About two-thirds of surviving spouses are women. While some are able to avoid major mistakes, taxes are a source of frustration, rife with potential problems. Deadlines are especially challenging, cording to the article “The Death of a Spouse is Hard. Taxes Makes It Harder” from The Wall Street Journal.
The combination of emotional upheaval and needing to make complex decisions is overwhelming. Some widows need cash and are forced to sell the family home within two years to get an exemption of $500,000 on the sale proceeds. If you miss the deadline, the exemption shrinks to $250,000.
Others will convert traditional IRAs to Roth IRAs in the year their spouse dies, to capture lowered taxes on the conversion.
However, in all cases, spouses need to check withholding or estimated taxes, especially if the spouse who died was the one who made payments to the IRS. Underpayment penalties add up fast.
Here are some key things to watch for:
Filing an estate tax return. The current estate and gift-tax exemption is $11.7 million per person, so most people don’t need to pay federal estate tax. Executors don’t need to file a return if the decedent’s estate is below exemption levels. However, they should. Here’s why: filing an estate tax return will allow the surviving spouse to have the partner’s unused exemption and add it to their own. Claiming the unused exemption could have larger implications in the future when exemptions change.

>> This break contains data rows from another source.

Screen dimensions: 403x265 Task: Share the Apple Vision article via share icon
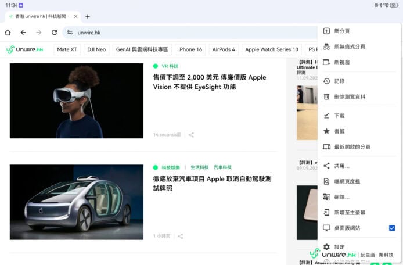pos(191,135)
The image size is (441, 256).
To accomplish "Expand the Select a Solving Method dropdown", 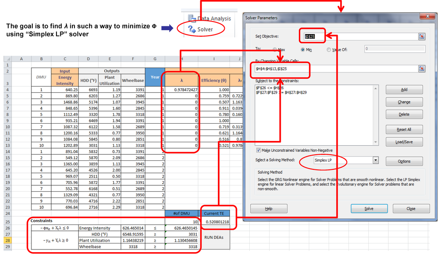I will (376, 160).
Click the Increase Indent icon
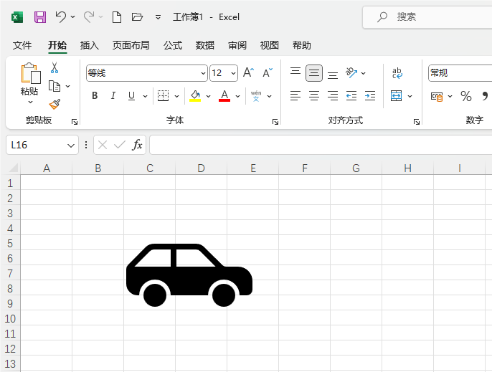The width and height of the screenshot is (492, 372). pos(370,96)
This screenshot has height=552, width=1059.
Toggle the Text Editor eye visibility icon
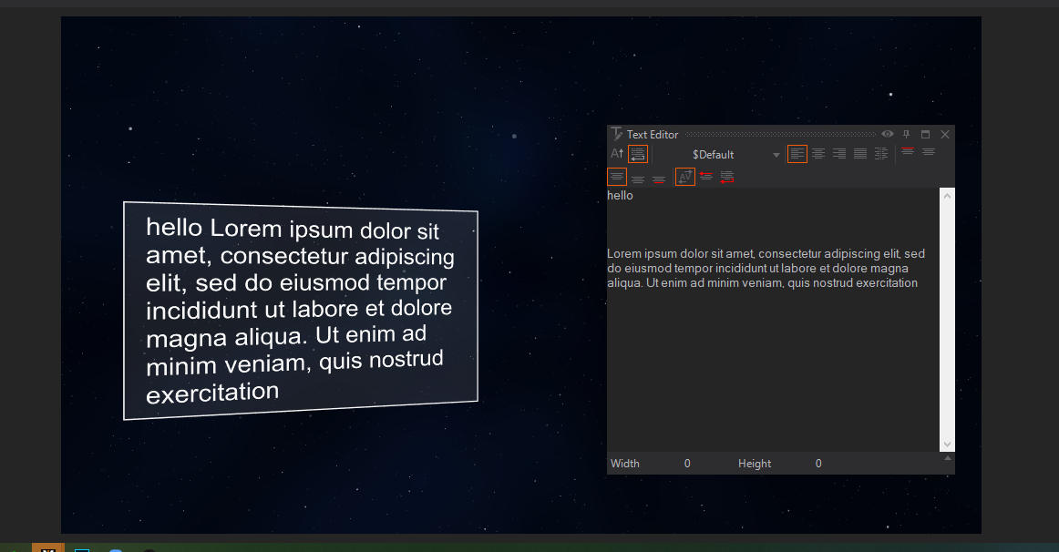(x=888, y=134)
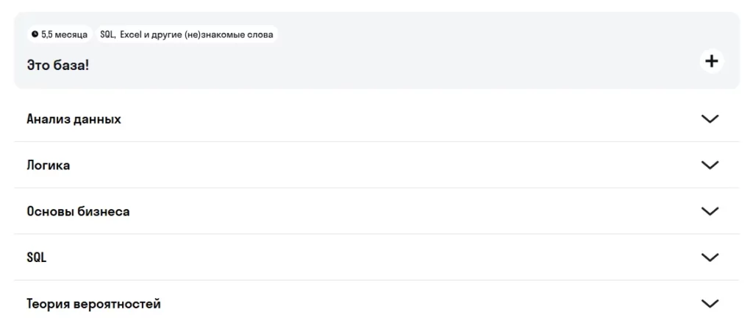Click the clock icon beside '5,5 месяца'
The image size is (753, 326).
point(35,35)
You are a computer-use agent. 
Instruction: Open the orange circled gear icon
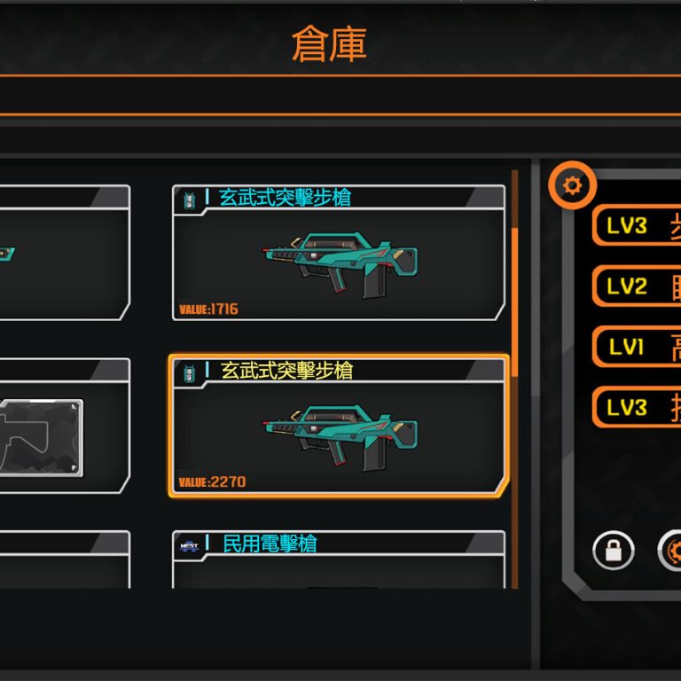coord(572,185)

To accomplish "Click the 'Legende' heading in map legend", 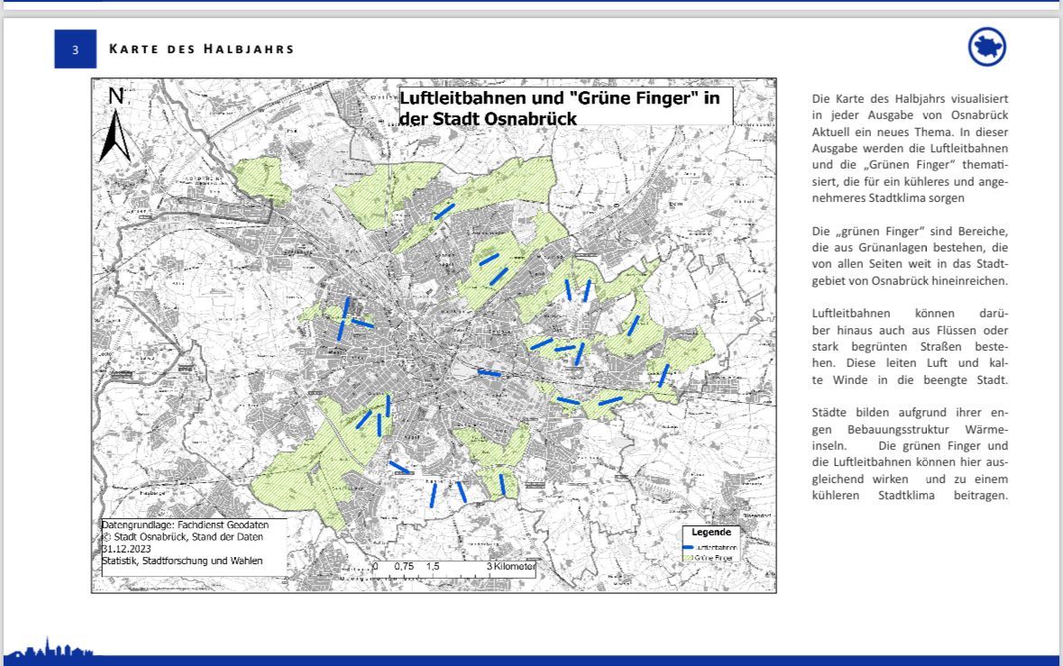I will [710, 533].
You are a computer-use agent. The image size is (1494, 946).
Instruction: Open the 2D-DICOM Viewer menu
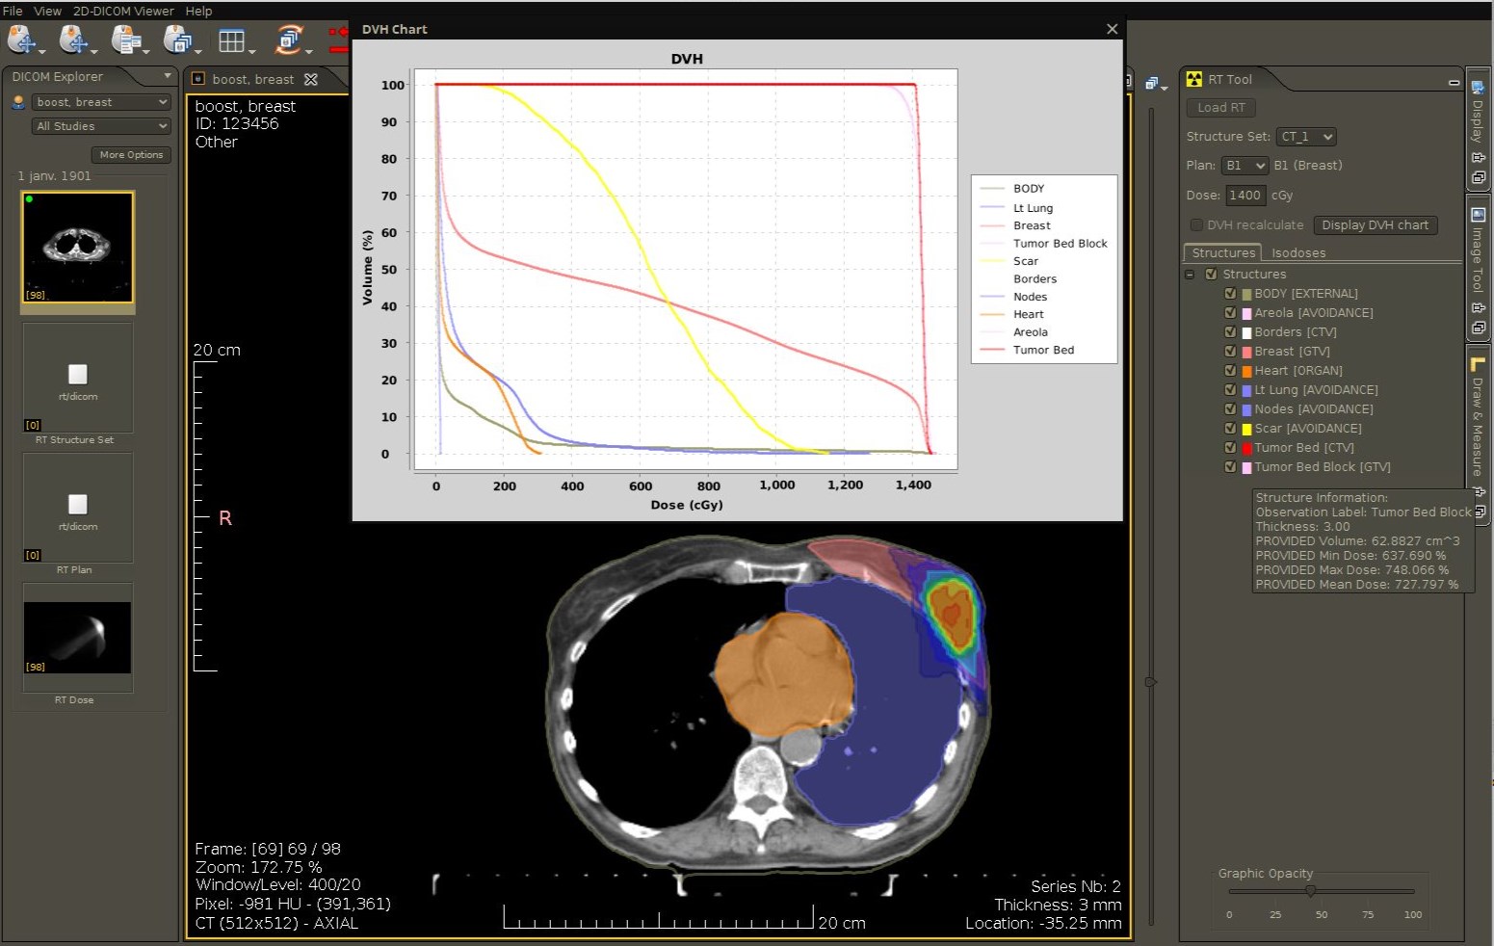tap(123, 11)
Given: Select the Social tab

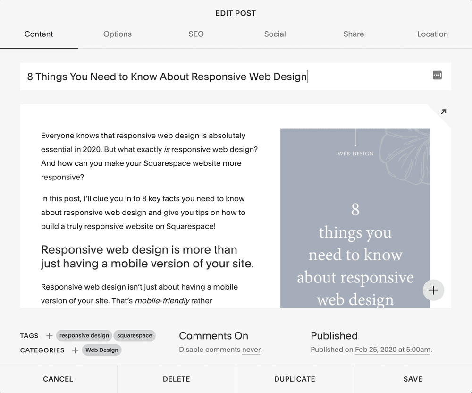Looking at the screenshot, I should (x=275, y=34).
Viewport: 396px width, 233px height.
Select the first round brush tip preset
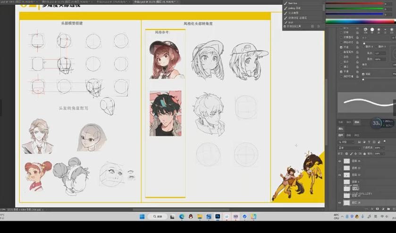point(365,30)
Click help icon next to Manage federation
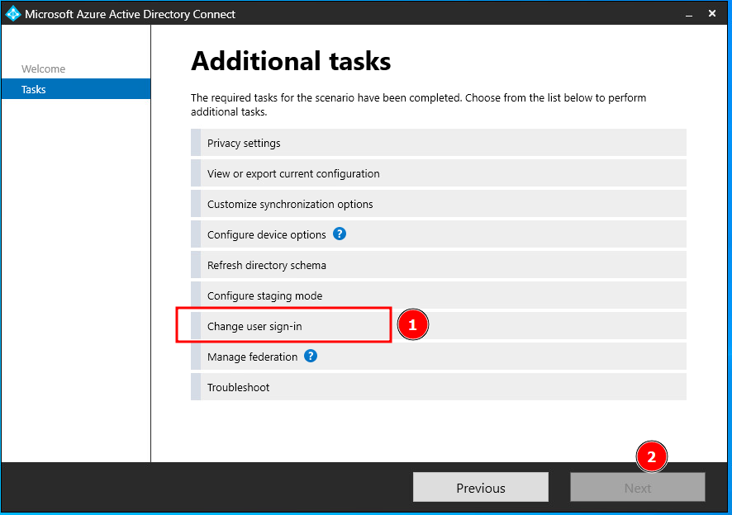 pos(311,357)
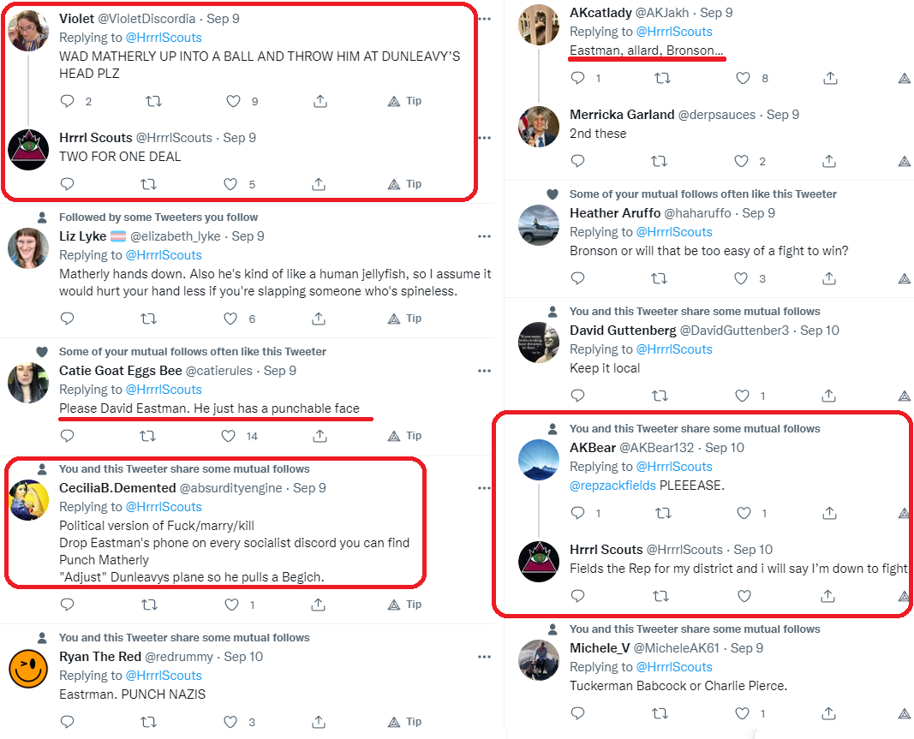Like Merricka Garland's 2nd these tweet
This screenshot has width=914, height=739.
tap(741, 162)
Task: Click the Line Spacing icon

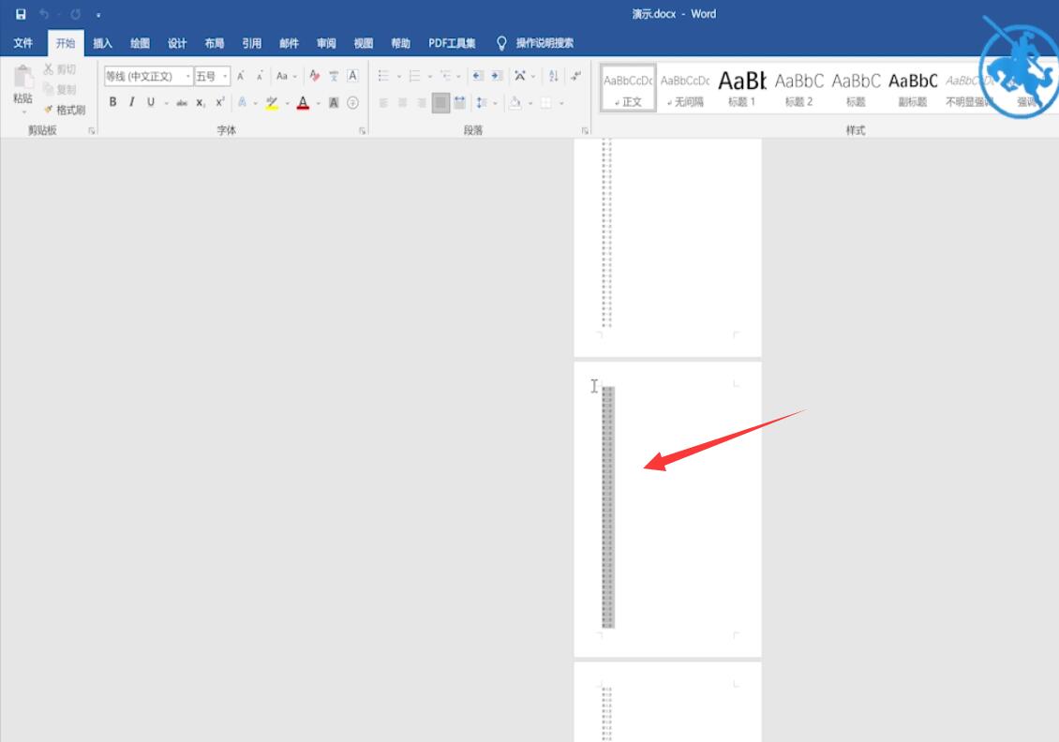Action: pos(482,103)
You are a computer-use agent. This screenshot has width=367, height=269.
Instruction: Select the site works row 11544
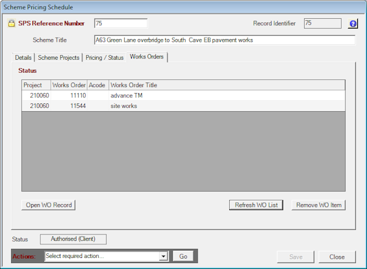pyautogui.click(x=183, y=106)
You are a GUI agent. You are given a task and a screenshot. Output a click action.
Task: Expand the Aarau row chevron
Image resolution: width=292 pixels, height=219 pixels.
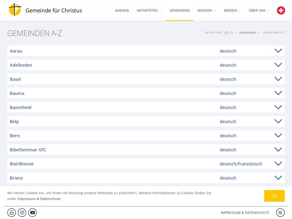coord(278,51)
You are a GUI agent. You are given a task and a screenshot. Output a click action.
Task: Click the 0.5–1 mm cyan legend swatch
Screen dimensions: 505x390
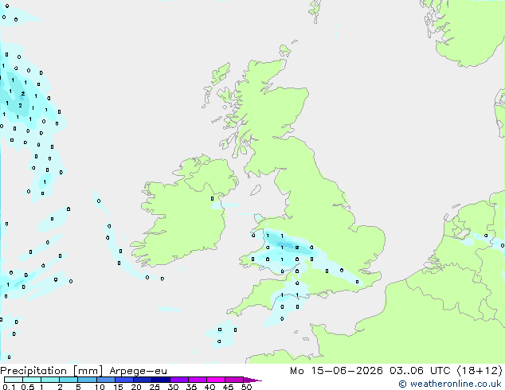32,380
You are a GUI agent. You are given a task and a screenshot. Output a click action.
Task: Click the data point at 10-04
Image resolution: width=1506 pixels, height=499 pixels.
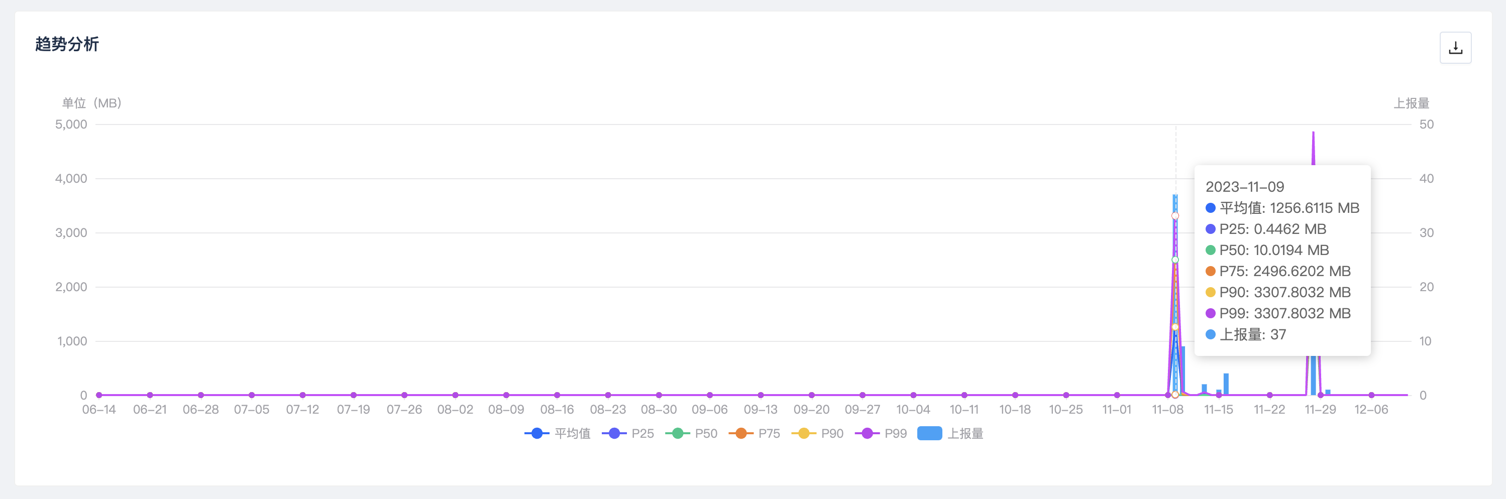click(913, 395)
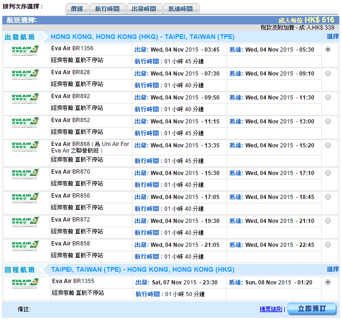Image resolution: width=342 pixels, height=321 pixels.
Task: Click the EVA Air logo for BR892
Action: click(x=25, y=99)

Estate taxes are normally due nine months after the date of death. The IRS allows executors to claim the unused exemption for the spouse up to two years after the date of death, but the estate tax must be filed within the time period.
The year a spouse dies is the last year a couple may file jointly. Afterwards, the survivor files as a single person or if there are dependent children, as a surviving widow or widower. Be careful about the shift from joint to single filer. The surviving spouse’s tax rate may stay the same or rise when their income drops. There’s an expression for this, as it occurs so often: the widow’s penalty.
Surviving spouses may roll over inherited retirement accounts into their own names. However, if there is a significant age difference, this may not be the best strategy. New widows and widowers should consider their options carefully.
Filers must send the IRS 90% of their total tax for the year by December 31. This amount is often divided unequally between spouses. If the partner who died paid most of the withholding for estimated taxes, the survivor may need to make changes or risk underpayment penalties when taxes are paid in April. This is especially likely to occur if the spouse died early in the year.
Reference: The Wall Street Journal (Oct. 29, 2021) “The Death of a Spouse is Hard. Taxes Makes It Harder”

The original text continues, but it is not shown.